Q: Is there an easy way to copy formulas that are arranged horizontally across an Excel worksheet and paste them vertically down the page? When I try this using Excel’s Paste-Transpose command, the cell references change and no longer reference the correct cells.
A: I can think of three ways to accomplish your task, as follows:
1. Copy using absolute references. Edit each formula to be copied by inserting a dollar sign in front of each row and column reference. This action creates absolute cell references, which prevent the formulas from changing when they are copied and pasted. Next, copy the row of edited formulas and paste the formulas to the desired location by selecting Paste, Paste Special from the Hometab, then check the box next to Transpose, and click OK.
2. Replace equal signs. A slightly faster way to copy-transpose formulas is to highlight the formulas to be copied and replace the equal sign (=) with a number sign (#) as follows. From the Home tab, select Find & Select, Replace, enter an equal sign (=) in the Find what box and enter a number sign (#) in the Replace with box. Make sure that the Within box is set to Sheet, and click the Replace All button. This action temporarily converts the formulas to text so they can be copied and pasted without changing the cell references. Next copy the row of formulas and paste-transpose the formulas to the desired location from the Home tab by selecting Paste, Paste Special, then check the box labeled Transpose, and click OK. To complete the process, highlight the pasted formulas and replace the number signs (#) with equal signs (=) by selecting Find & Select, Replace from the Home tab, enter a number sign (#) in the Find what box, enter an equal sign (=) in the Replace with box, then click the Replace All button.
3. Using the OFFSET method.
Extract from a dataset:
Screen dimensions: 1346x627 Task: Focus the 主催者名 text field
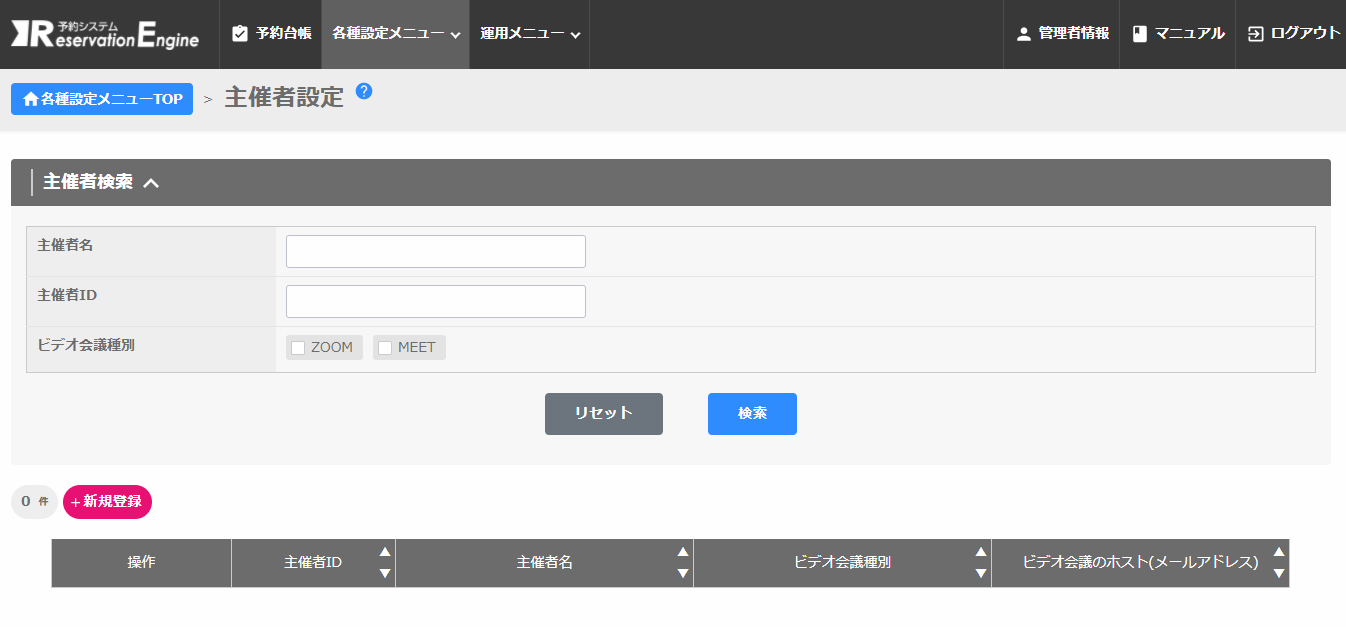click(435, 252)
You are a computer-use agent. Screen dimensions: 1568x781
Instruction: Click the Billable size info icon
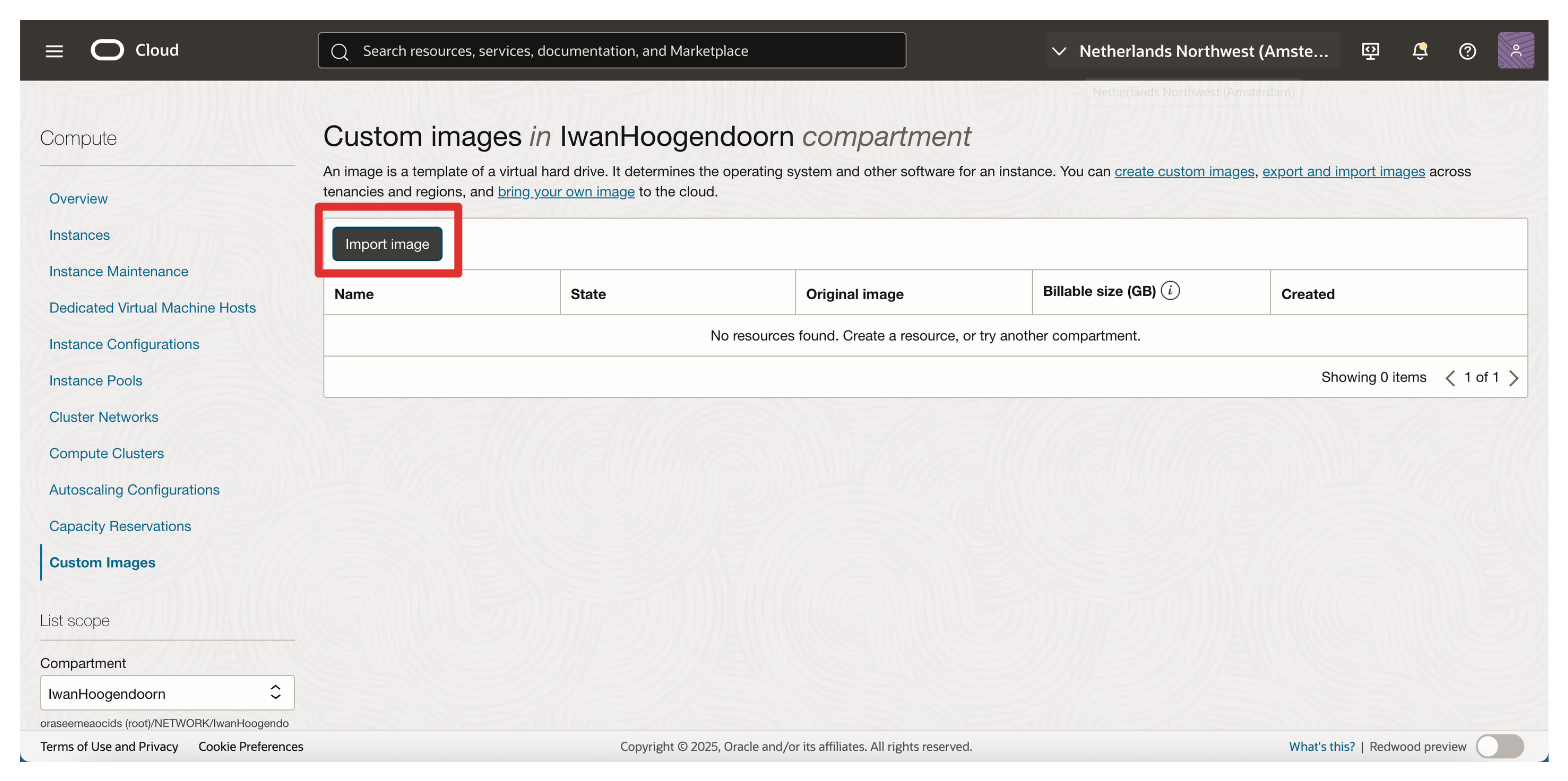coord(1170,291)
My preferred option for solving this problem involves using the more advanced OFFSET function, as follows: In the cell where you want your vertical formulas to start, write a formula using the OFFSET function as pictured below.
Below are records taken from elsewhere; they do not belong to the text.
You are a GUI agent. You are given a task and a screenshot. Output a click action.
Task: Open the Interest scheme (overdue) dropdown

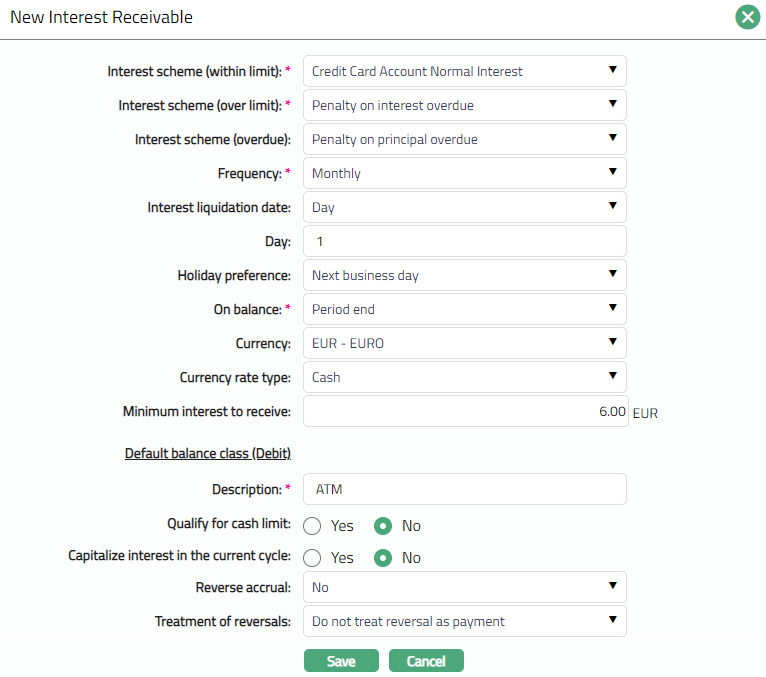coord(464,139)
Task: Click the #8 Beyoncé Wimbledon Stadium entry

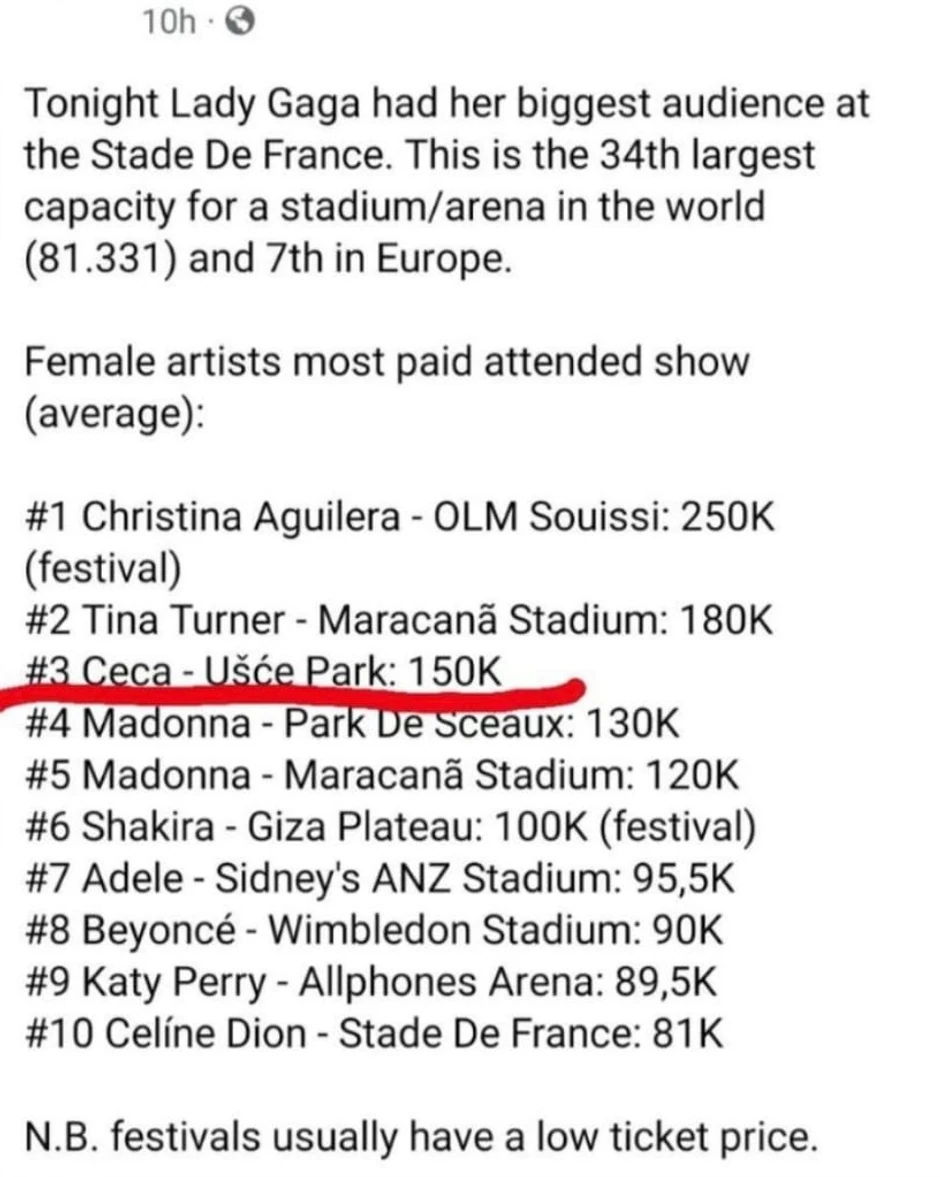Action: point(371,929)
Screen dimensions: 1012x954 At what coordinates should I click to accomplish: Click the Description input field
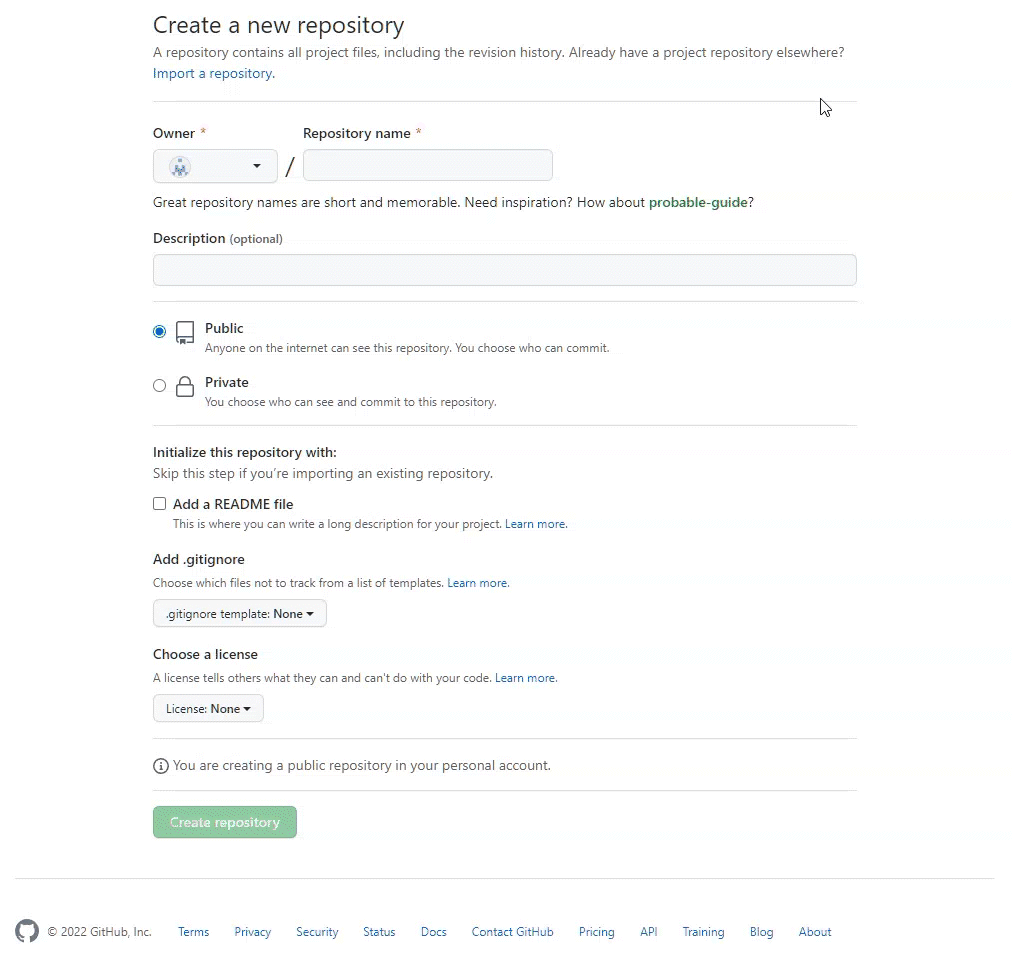point(504,270)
In the OFFSET formula =OFFSET($A$1,3,ROW(B1)), the first criteria ($A$1) references the top-left corner of the data range; the second criteria references the number of rows down from the top row where the data to be copied resides; and the third criteria references the number of columns across from the first column where the data to be copied resides.
To complete the process, copy the newly created formula down the appropriate number of rows. As the formula is copied downward, it references cells across the page. (Note that inserting the phrase ROW(B1) as the third criteria instead of the number “1” allows the formula to be copied down vertically while referencing horizontal data across the worksheet.)